01 王女と結婚
街の空気が肌を刺すように張りつめていたのは、雪がちらつき始めたせいだけではない。
喧噪と騒乱のなか、僕は荷馬車のいちばん後ろに追いやられ、膝を抱えて座っていた。
他に馬車に乗っているのは同僚たちと、その同僚の家族たち。
肩を寄せあう彼らの表情は暗い。馬車の横を足早に通り過ぎていく人々も、みな不安げであった。

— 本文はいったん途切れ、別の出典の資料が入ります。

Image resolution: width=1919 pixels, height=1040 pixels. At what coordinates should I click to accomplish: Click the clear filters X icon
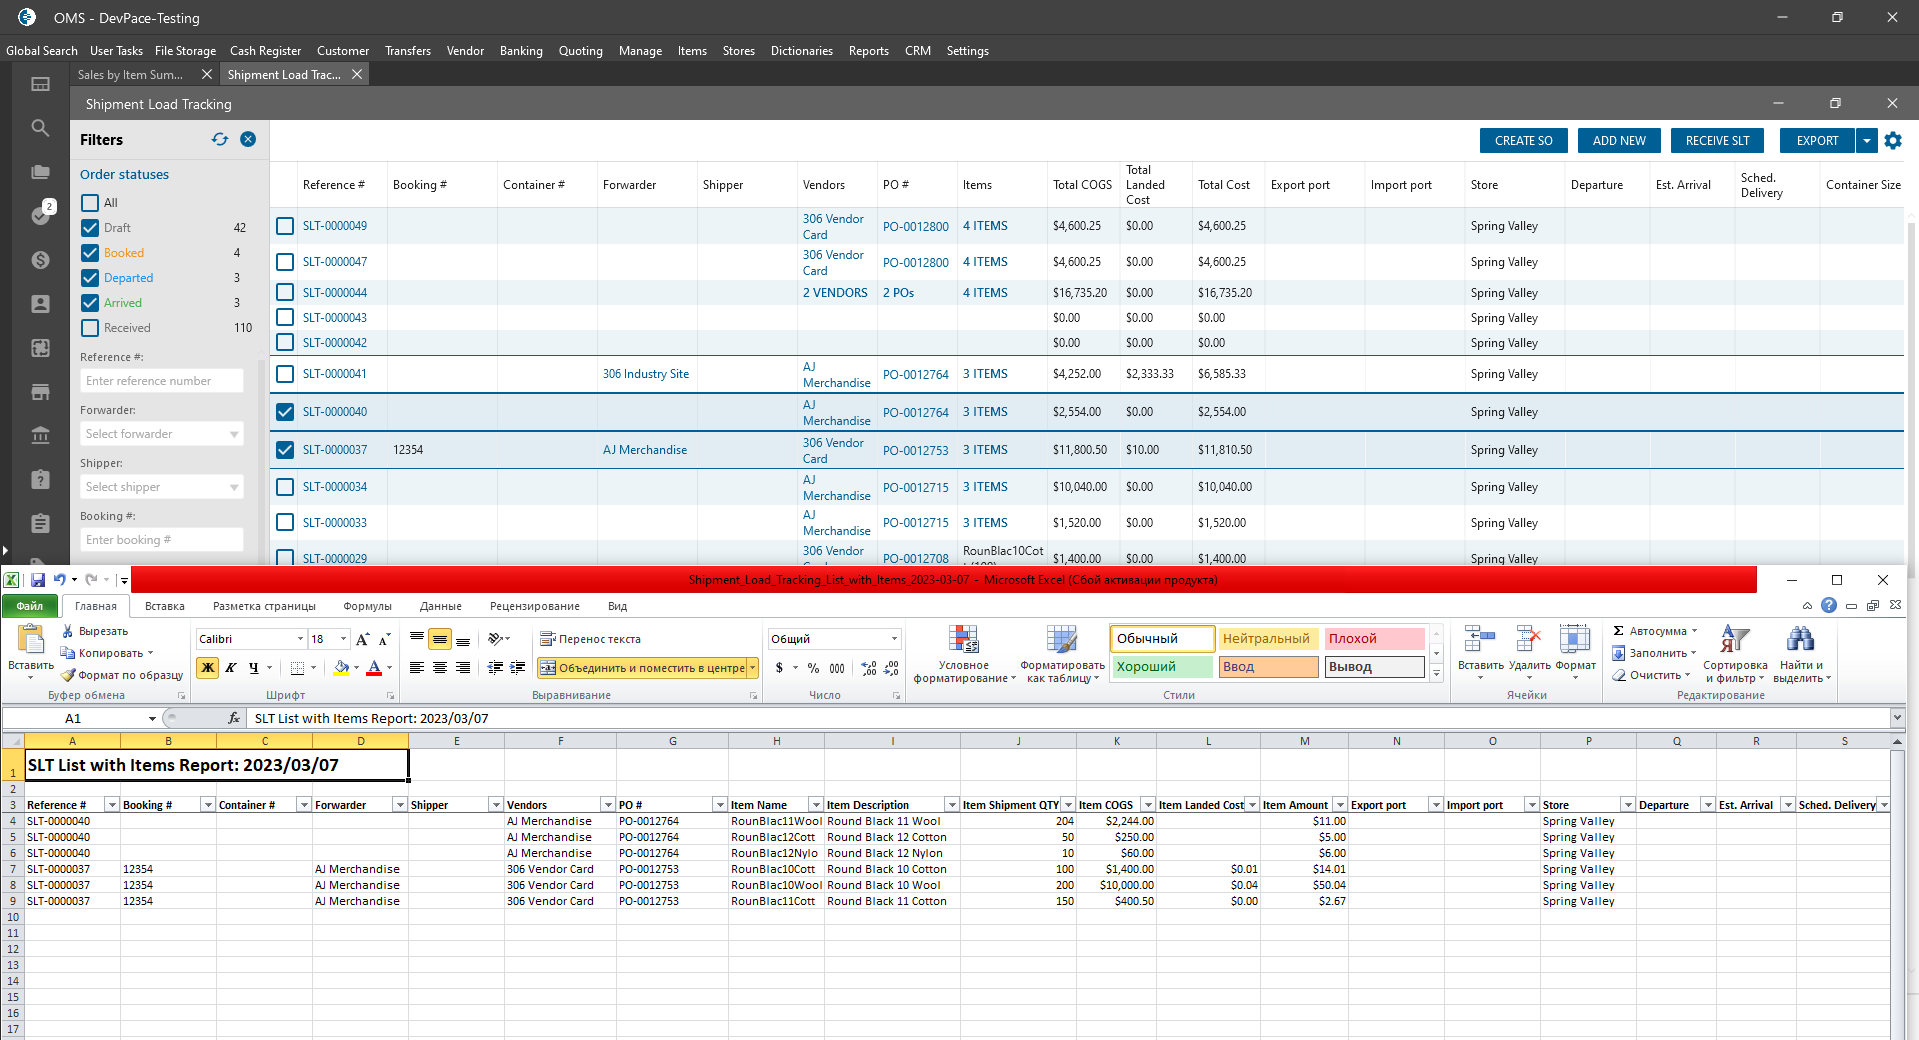click(x=248, y=140)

こんな日でも、僕らの頭上に浮かぶオーロラはいつもと変わらない。
虹色の旗がはためいているような空を背に、荷馬車の先頭にいた社長が立ち上がる。
みなの注意を引くように、おおきな咳払いをひとつした。
「ウォッホン! 我らは長きに渡り、このプルガトリア城下を中枢として商売を行なってきた! しかし、この国を隣国の攻撃から守ってきたオーロラが間もなく消え去るという! そうなればこの国は、高波に襲われた村のごとく消え去るであろう! 我々はそうなる前に、会長がおすわすセクターゾーン王国へと亡命することになった!」
社長は予言者のように両手を広げ、さらに熱弁する。
「プルガトリアのオーロラが消えれば、この大陸全土は戦乱に包まれる! その時こそが、我らにとっても大いなる戦いの始まりである! 武器を売って売って売りまくって、大陸一の商店の座から、世界一の商店となるのだ!」
「おおーっ!」と拳を掲げて応じる社員たちを、社長は「うむ!」と満足そうに眺め回す。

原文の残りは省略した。